Pollution Prevention

Single-use Plastic Bags in California--going...going...gone.

September 10, 2014
The big environmental news in California at the end of August (apart from the drought), came out of the Legislature with the passage of SB 270, a bill that bans single-use plastic bags.  When signed by the Governor, and it’s expected to be, California will be the first state in the nation to approve a ban on plastic bags.  The effective start of the ban is July 2015 and it phases in over time to allow businesses to transition.  124 cities and counties with ordinances in effect prior to September 2014 are protected under a grandfathering clause. 
Sufficient support to pass this bill took years to build.  Opposed by the plastics industry and the American Progress Bag Alliance, the opponents argued that the bill would not reap the purported environmental benefits, would cost jobs, and would result in a windfall for grocery and convenience stores because of the new 10 cent per bag fee imposed on customers who do not bring sufficient bags with them to hold their purchases.
The bill’s authors, conversely, argued that, “California uses an estimated 14 billion single-use plastic bags a year.
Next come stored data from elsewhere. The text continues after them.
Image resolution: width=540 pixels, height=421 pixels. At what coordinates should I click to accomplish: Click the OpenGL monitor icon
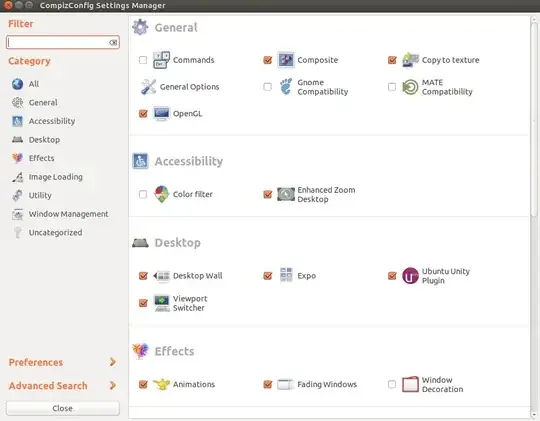[161, 114]

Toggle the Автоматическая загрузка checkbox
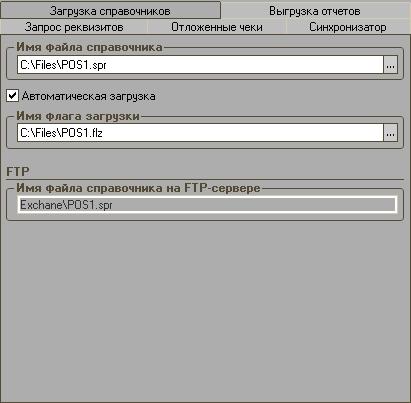(12, 96)
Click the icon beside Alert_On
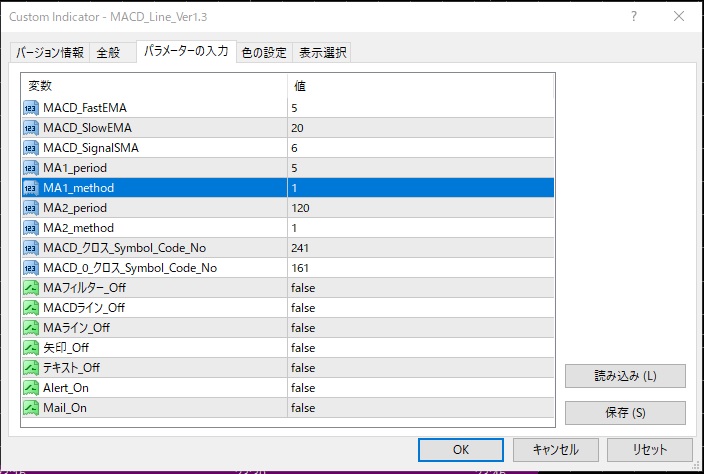704x474 pixels. 31,388
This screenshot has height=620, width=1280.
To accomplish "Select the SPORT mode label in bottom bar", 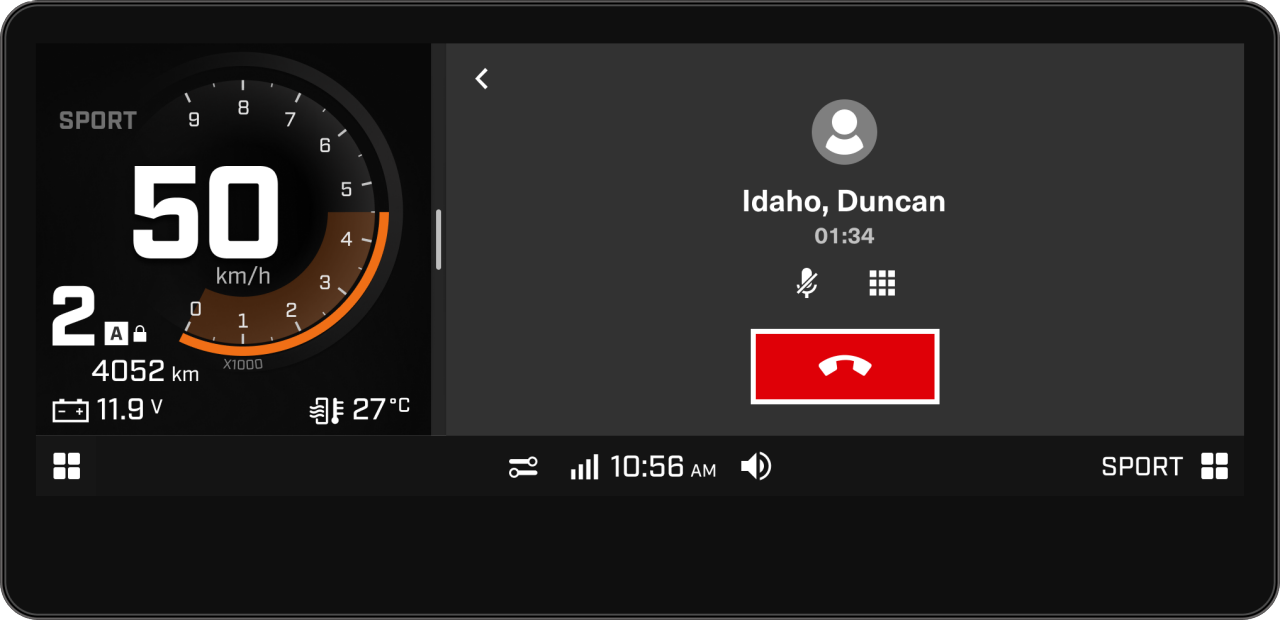I will (x=1142, y=467).
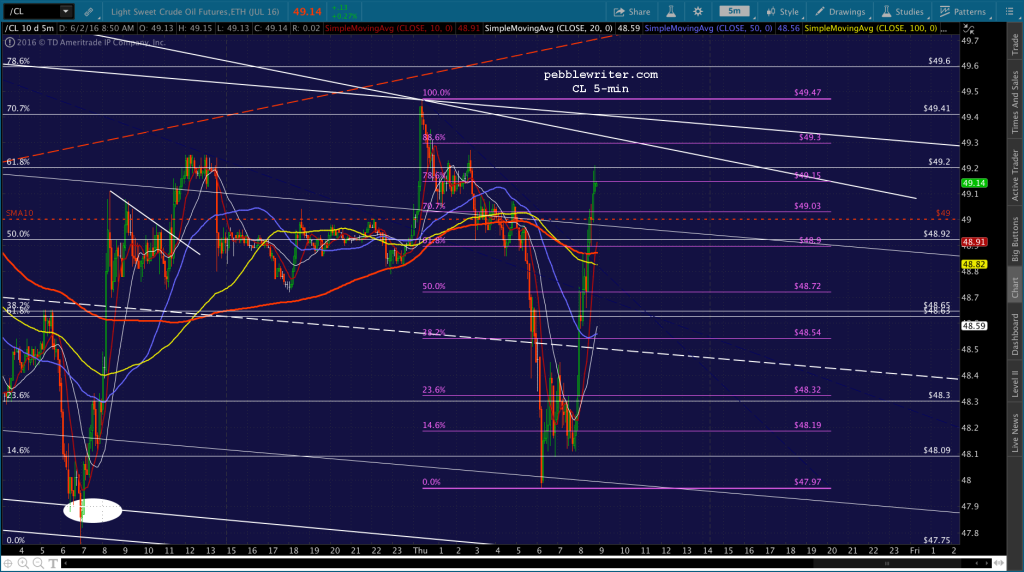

According to CalRecycle, less than five percent of single-use plastic bags are recycled. Plastic bags cause litter, slow sorting and jam machinery at recycling centers costing California more than an estimated $25 million each year to collect and bury the plastic bag waste. By banning plastic bags on a statewide level, the amount of litter and plastic marine debris caused by plastic bags can be significantly reduced.”
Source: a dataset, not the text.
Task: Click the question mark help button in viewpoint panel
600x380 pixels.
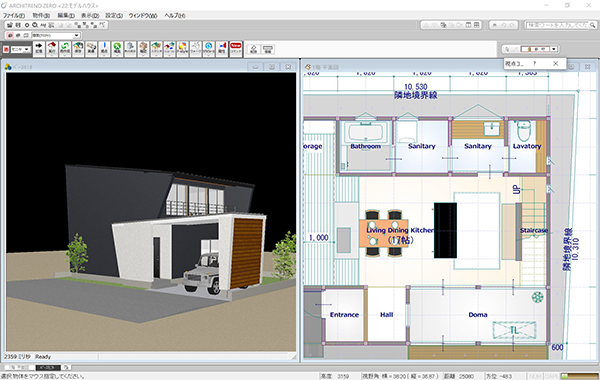Action: pos(535,64)
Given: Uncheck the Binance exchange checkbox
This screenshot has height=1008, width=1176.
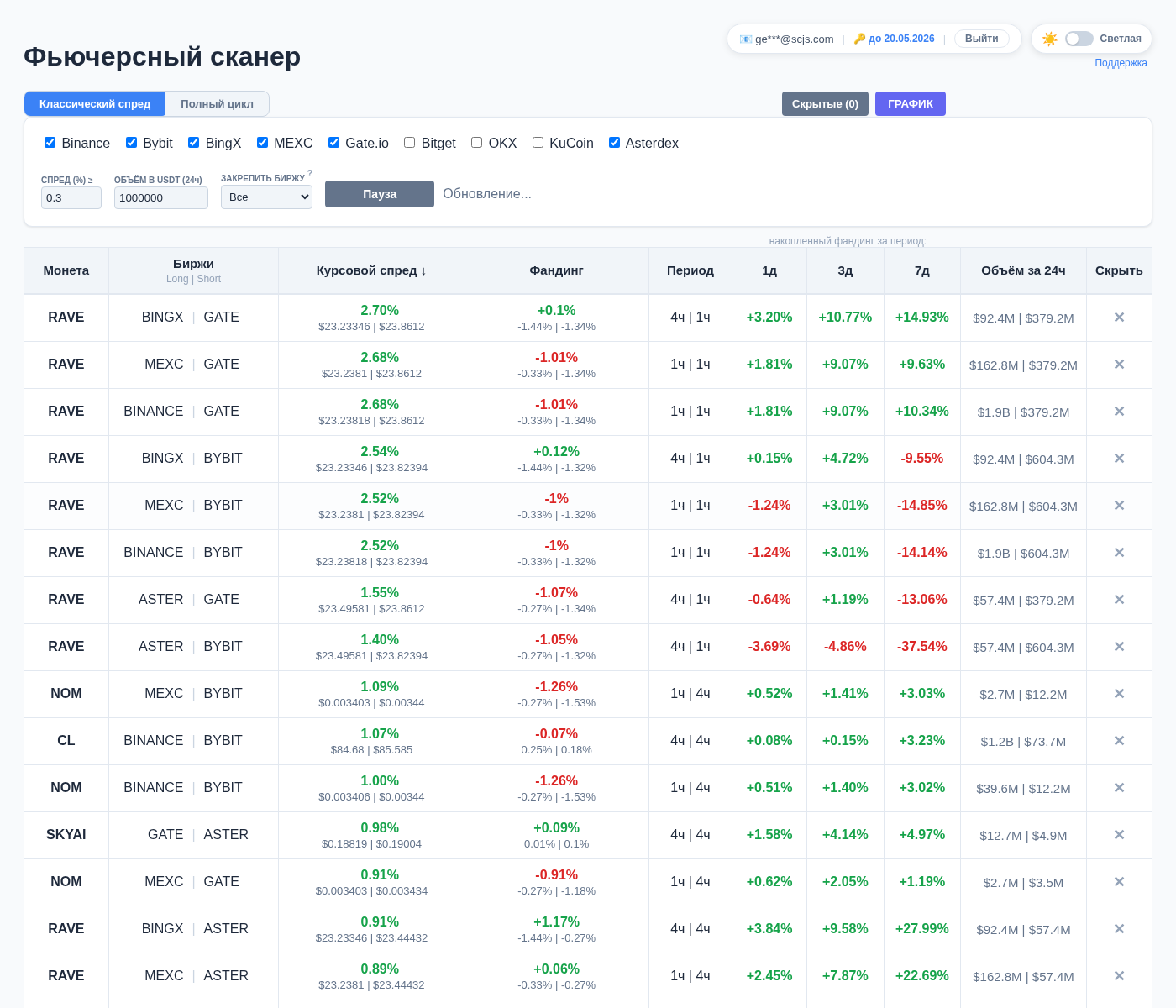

“Plastic bags and plastic film together represent 2.2% of the waste stream, and every year California taxpayers spend $25 million disposing of the 19 billion plastic bags used annually. Although plastic represents a relatively small fraction of the overall waste stream in California, plastic waste is the predominate form of marine debris. Plastics are estimated to compose 60-80% of all marine debris and 90% of all floating debris."
Supporters of SB 270 include Californians Against Waste, the California Coastal Coalition, the cities of Los Angeles, San Francisco, Sacramento, San Jose, the county of Santa Clara, and the Natural Resources Defense Council, among others.

Assuming the Governor signs the bill, California joins a growing list of countries that have adopted plastic bag bans or impose a levy on their use, such as Ireland, Bangladesh, China, and Rwanda, with many countries actively debating proposals. We’ll follow the implementation in California and efforts in other states and nations to institute similar provisions.